# Activity
Starting at the first line of the data below, retype every line up to and including the one containing "[Advertisement] (203, 2011)".

Extracted records:
—————

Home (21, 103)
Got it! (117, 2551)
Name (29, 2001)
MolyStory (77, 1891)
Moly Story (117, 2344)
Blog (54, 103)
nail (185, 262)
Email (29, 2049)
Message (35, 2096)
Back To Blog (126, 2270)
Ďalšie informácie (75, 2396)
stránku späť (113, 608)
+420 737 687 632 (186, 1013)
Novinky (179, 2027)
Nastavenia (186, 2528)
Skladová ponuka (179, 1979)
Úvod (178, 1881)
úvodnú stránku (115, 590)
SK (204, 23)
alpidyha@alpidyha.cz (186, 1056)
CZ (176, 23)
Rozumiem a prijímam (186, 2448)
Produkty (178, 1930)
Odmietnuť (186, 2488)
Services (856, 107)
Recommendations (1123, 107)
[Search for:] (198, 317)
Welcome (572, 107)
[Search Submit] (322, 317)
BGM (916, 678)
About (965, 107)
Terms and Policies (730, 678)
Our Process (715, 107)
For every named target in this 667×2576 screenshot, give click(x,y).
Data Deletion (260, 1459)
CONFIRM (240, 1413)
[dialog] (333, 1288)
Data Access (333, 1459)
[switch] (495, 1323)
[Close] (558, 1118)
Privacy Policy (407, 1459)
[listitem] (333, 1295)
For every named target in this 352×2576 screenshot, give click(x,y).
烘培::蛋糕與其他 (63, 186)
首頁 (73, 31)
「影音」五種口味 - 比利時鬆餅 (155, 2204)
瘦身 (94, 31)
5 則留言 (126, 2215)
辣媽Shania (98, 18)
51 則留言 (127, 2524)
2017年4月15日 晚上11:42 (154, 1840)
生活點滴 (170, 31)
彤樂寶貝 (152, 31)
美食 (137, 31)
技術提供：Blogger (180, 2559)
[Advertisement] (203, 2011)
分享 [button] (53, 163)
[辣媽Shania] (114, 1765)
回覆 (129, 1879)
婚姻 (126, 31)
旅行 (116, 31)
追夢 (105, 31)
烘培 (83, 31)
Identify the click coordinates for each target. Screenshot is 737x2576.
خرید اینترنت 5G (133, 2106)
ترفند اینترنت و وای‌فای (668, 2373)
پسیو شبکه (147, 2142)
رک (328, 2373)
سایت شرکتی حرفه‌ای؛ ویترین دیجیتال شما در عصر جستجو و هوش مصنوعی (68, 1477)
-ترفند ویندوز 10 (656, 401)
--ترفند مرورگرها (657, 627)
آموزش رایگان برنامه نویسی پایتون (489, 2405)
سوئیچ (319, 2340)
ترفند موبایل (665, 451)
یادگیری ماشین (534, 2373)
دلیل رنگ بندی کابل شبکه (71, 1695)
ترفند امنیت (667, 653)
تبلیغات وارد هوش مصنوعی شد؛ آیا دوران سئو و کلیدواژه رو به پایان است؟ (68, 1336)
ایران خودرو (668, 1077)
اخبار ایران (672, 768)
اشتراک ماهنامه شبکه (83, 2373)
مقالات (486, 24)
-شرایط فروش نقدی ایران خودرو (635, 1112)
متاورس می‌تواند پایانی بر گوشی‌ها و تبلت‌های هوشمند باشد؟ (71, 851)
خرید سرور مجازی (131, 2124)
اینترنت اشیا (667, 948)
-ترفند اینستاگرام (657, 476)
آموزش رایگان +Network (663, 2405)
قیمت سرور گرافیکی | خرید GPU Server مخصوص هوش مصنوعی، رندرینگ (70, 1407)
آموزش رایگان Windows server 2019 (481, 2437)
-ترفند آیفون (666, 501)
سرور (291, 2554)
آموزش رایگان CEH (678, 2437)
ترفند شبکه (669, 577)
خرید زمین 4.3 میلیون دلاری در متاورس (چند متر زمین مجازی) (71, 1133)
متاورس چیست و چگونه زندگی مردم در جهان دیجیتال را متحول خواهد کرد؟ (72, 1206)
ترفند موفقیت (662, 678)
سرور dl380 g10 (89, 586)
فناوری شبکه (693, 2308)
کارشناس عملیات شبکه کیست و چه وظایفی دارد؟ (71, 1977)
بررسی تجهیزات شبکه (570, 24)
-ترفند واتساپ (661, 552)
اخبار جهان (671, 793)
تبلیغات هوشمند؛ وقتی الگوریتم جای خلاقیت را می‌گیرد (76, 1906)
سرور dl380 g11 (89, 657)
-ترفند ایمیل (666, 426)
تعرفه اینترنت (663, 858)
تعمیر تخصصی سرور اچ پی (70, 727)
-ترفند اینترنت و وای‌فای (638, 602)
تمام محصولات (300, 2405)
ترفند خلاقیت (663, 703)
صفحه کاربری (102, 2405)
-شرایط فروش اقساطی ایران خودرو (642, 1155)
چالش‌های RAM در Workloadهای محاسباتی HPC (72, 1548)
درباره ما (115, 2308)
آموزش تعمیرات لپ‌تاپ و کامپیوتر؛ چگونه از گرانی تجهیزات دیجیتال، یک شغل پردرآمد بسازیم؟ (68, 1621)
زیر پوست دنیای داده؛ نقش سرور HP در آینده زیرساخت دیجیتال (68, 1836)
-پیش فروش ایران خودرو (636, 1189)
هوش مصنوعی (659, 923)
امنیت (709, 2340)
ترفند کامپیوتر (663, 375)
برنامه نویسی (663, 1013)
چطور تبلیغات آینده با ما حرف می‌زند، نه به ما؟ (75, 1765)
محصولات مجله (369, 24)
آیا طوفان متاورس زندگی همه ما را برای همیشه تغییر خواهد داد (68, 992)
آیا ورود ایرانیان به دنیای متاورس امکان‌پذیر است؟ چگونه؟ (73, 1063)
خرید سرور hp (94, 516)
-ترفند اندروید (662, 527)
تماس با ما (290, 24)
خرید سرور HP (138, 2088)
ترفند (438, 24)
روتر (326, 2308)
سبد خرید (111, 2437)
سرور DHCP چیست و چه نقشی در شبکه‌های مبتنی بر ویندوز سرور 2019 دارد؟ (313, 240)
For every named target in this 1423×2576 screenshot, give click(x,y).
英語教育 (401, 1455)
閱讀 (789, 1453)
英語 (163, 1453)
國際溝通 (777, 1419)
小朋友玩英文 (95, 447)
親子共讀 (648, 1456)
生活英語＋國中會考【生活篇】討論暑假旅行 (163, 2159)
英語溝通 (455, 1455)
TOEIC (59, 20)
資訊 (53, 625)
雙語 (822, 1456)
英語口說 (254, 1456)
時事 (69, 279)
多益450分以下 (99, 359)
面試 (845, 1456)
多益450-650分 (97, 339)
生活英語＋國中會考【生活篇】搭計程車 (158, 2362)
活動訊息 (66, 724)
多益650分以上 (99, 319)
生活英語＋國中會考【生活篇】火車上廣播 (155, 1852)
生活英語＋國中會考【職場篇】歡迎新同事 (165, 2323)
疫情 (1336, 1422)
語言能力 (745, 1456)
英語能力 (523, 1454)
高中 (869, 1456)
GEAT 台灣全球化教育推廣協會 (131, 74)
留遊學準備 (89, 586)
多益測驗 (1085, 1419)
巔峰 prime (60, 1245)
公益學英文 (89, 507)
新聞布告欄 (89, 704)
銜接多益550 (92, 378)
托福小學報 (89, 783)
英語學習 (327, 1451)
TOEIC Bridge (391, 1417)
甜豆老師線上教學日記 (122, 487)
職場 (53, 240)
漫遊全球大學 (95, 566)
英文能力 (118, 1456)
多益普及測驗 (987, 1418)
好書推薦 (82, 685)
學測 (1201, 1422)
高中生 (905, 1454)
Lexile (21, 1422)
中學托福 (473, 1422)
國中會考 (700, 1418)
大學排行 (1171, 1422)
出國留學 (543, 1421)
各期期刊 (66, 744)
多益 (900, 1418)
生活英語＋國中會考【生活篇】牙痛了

—————

# Written response
Home (21, 103)
Got it! (117, 2551)
Name (29, 2001)
MolyStory (77, 1891)
Moly Story (117, 2344)
Blog (54, 103)
nail (185, 262)
Email (29, 2049)
Message (35, 2096)
Back To Blog (126, 2270)
Ďalšie informácie (75, 2396)
stránku späť (113, 608)
+420 737 687 632 (186, 1013)
Novinky (179, 2027)
Nastavenia (186, 2528)
Skladová ponuka (179, 1979)
Úvod (178, 1881)
úvodnú stránku (115, 590)
SK (204, 23)
alpidyha@alpidyha.cz (186, 1056)
CZ (176, 23)
Rozumiem a prijímam (186, 2448)
Produkty (178, 1930)
Odmietnuť (186, 2488)
Services (856, 107)
Recommendations (1123, 107)
[Search for:] (198, 317)
Welcome (572, 107)
[Search Submit] (322, 317)
BGM (916, 678)
About (965, 107)
Terms and Policies (730, 678)
Our Process (715, 107)
For every named target in this 667×2576 screenshot, give click(x,y).
Data Deletion (260, 1459)
CONFIRM (240, 1413)
[dialog] (333, 1288)
Data Access (333, 1459)
[switch] (495, 1323)
[Close] (558, 1118)
Privacy Policy (407, 1459)
[listitem] (333, 1295)
For every named target in this 352×2576 screenshot, give click(x,y).
烘培::蛋糕與其他 (63, 186)
首頁 (73, 31)
「影音」五種口味 - 比利時鬆餅 (155, 2204)
瘦身 (94, 31)
5 則留言 (126, 2215)
辣媽Shania (98, 18)
51 則留言 (127, 2524)
2017年4月15日 晚上11:42 (154, 1840)
生活點滴 (170, 31)
彤樂寶貝 (152, 31)
美食 (137, 31)
技術提供：Blogger (180, 2559)
[Advertisement] (203, 2011)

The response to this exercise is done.